### What to do
Set down, please, the line that contains "This screenshot has height=768, width=1365." and every line that follows it to the end of the records, exactly; do not include pictures.

─── Input records

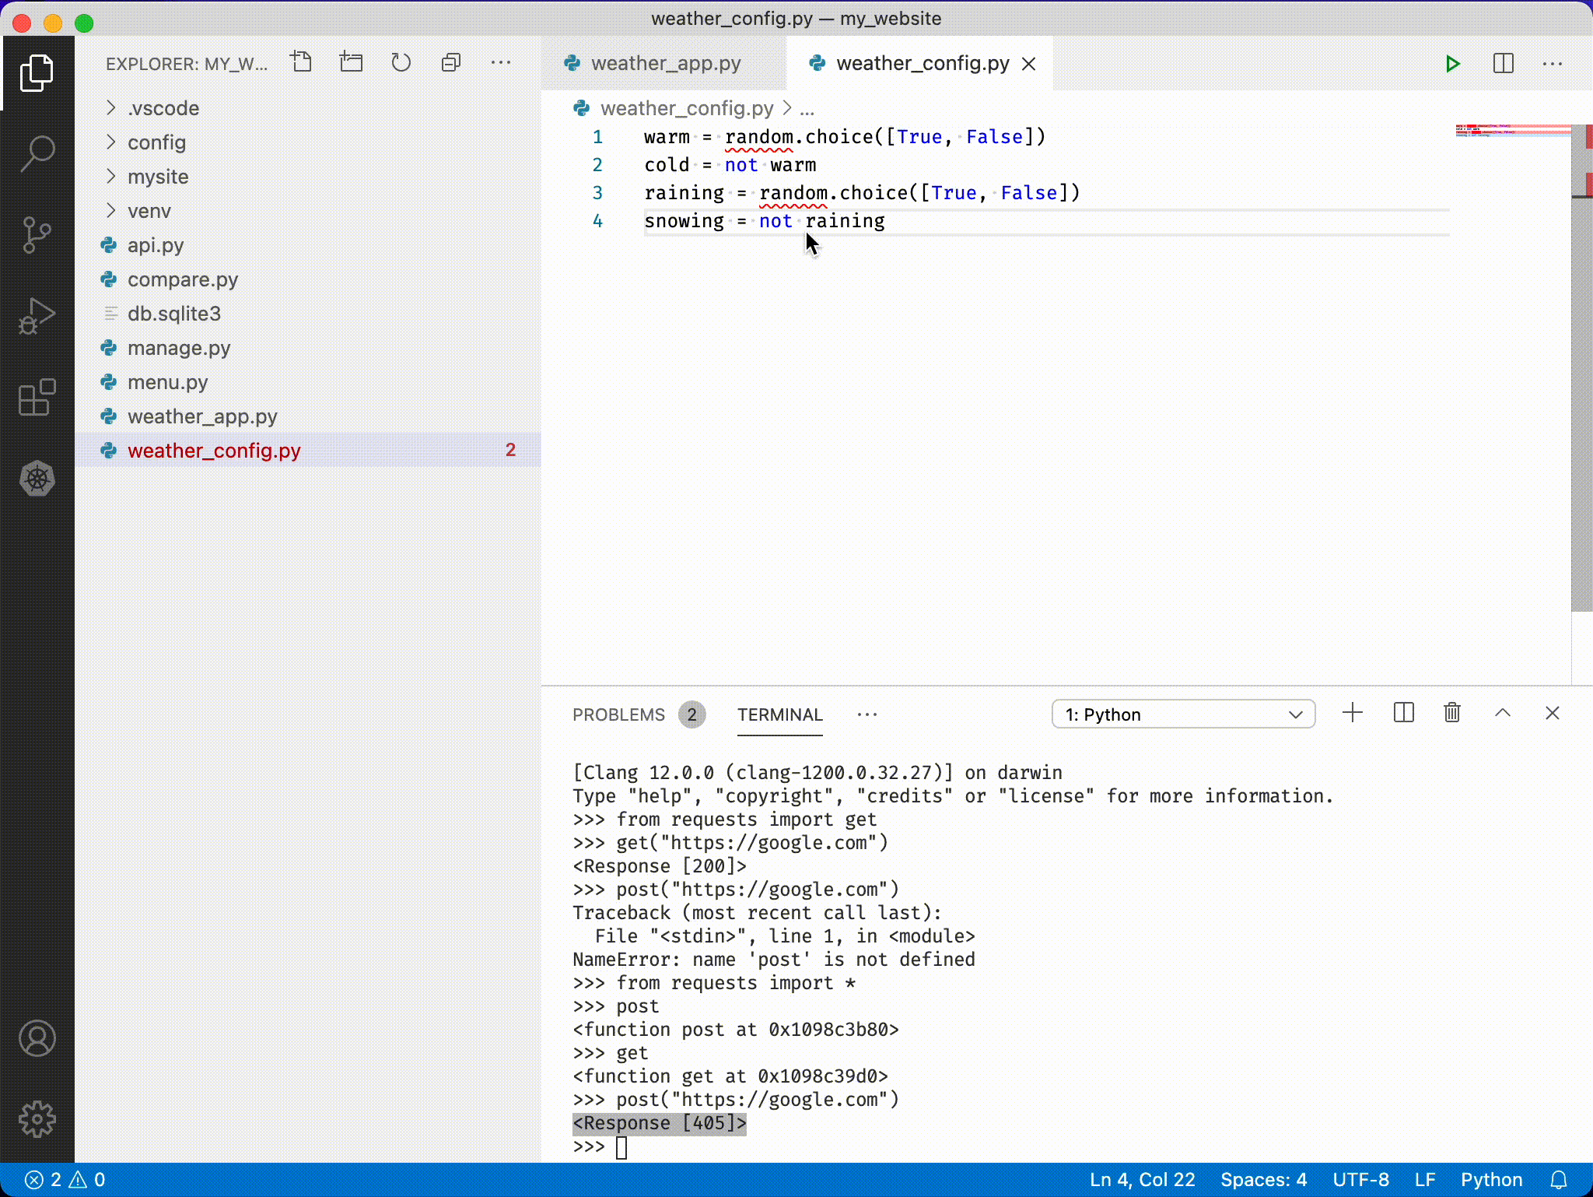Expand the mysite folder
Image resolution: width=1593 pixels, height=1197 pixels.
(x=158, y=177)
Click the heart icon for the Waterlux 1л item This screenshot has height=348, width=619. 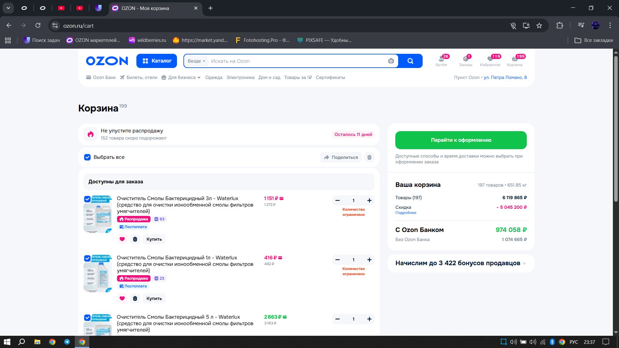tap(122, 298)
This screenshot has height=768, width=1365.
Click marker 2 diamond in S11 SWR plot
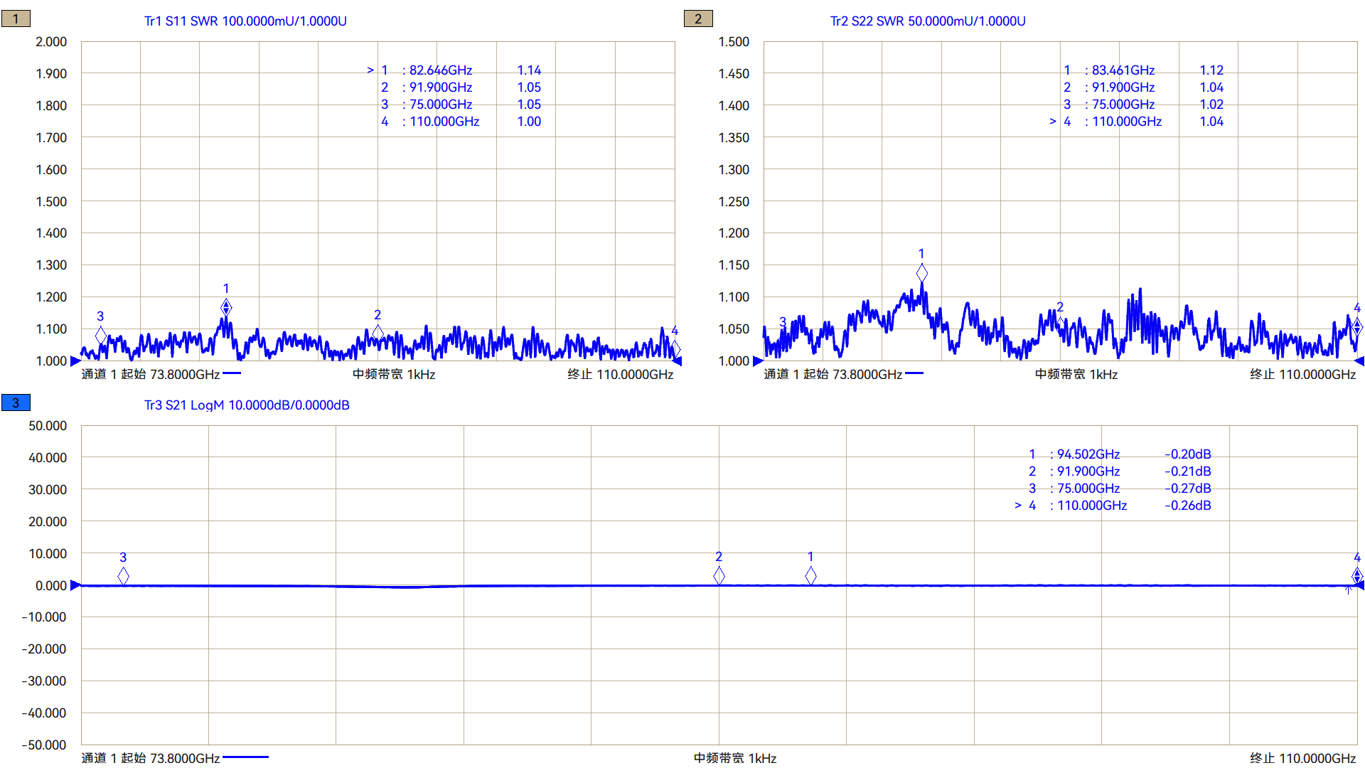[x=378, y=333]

──────

### Expected answer
This screenshot has height=768, width=1365.
Click marker 2 diamond in S11 SWR plot
[x=378, y=333]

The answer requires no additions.